The presence of this feature will need to be known about for VZ support
in order to correctly save and restore all the bits of the guest
CP0_EBase register, so add CPU feature definition and probing for this
feature.
Probing the WG bit on MIPS64 can be a bit fiddly, since 64-bit COP0
register access instructions were UNDEFINED for 32-bit registers prior
to MIPS r6, and it'd be nice to be able to probe without clobbering the
existing state, so there are 3 potential paths:
- If we do a 32-bit read of CP0_EBase and the WG bit is already set, the
register must be 64-bit.
- On MIPS r6 we can do a 64-bit read-modify-write to set CP0_EBase.WG,
since the upper bits will read 0 and be ignored on write if the
register is 32-bit.
- On pre-r6 cores, we do a 32-bit read-modify-write of CP0_EBase.

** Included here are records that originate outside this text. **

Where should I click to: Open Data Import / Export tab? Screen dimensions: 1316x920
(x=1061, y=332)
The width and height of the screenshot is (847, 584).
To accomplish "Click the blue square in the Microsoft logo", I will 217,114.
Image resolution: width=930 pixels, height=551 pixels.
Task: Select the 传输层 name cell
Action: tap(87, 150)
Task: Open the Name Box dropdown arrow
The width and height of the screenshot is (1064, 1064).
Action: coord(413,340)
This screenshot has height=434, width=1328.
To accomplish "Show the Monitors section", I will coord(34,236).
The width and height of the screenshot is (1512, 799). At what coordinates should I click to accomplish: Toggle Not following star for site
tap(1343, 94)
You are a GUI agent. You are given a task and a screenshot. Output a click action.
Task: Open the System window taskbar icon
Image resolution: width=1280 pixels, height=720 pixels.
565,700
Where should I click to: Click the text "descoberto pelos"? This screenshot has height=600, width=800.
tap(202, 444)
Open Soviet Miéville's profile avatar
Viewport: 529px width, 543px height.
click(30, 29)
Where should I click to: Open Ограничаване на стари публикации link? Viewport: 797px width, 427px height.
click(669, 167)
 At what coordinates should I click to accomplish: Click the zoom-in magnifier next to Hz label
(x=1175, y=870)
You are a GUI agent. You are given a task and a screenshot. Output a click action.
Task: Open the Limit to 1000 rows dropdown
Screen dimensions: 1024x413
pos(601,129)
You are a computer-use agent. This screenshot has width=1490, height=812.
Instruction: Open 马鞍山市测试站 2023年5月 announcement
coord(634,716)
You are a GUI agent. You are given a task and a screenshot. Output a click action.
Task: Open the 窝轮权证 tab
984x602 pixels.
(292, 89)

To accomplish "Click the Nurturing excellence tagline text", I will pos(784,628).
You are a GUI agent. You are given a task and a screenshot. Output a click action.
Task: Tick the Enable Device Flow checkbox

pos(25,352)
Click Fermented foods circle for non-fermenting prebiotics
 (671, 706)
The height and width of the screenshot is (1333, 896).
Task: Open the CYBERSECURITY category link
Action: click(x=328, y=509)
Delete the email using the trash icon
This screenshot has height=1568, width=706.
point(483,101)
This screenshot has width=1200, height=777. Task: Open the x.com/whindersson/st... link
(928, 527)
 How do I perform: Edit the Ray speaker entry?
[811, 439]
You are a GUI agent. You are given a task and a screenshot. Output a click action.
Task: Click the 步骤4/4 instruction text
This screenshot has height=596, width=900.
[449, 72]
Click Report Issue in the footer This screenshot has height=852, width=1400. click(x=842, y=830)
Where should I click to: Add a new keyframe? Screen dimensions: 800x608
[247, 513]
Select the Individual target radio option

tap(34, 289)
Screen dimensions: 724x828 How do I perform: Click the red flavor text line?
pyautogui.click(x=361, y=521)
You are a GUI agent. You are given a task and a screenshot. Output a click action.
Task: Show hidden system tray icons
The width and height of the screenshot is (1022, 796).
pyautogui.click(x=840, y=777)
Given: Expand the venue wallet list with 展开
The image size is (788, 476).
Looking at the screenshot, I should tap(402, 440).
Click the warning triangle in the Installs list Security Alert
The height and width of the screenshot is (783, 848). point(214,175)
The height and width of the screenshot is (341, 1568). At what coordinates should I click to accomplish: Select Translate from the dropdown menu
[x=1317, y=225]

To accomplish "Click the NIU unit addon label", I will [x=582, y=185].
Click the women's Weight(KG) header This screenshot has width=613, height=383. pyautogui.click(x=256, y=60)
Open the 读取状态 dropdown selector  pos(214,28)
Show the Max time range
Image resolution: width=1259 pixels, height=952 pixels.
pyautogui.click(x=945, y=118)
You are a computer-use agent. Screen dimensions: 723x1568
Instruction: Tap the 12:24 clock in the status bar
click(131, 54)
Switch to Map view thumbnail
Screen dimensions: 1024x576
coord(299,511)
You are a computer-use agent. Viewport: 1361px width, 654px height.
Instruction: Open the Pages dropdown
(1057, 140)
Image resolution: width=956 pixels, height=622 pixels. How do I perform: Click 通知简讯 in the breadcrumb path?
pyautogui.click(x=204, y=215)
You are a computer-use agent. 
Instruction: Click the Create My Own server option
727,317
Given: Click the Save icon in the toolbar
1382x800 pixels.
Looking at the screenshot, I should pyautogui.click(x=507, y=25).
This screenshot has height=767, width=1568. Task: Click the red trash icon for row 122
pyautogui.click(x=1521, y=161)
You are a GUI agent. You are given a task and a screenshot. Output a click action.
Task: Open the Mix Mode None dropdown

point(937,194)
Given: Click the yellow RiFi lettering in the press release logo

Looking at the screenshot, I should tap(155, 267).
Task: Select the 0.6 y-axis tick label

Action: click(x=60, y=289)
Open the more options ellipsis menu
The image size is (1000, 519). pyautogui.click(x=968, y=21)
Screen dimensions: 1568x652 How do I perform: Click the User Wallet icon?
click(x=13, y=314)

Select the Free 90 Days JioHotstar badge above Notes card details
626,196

This
avoids the potentially UNDEFINED behaviour, but will clobber the upper
32-bits of CP0_EBase if it isn't a simple sign extension (which also
requires us to ensure BEV=1 or modifying the exception base would be
UNDEFINED too). It is hopefully unlikely a bootloader would set up
CP0_EBase to a 64-bit segment and leave WG=0.
[ralf@linux-mips.org: Resolved merge conflict.]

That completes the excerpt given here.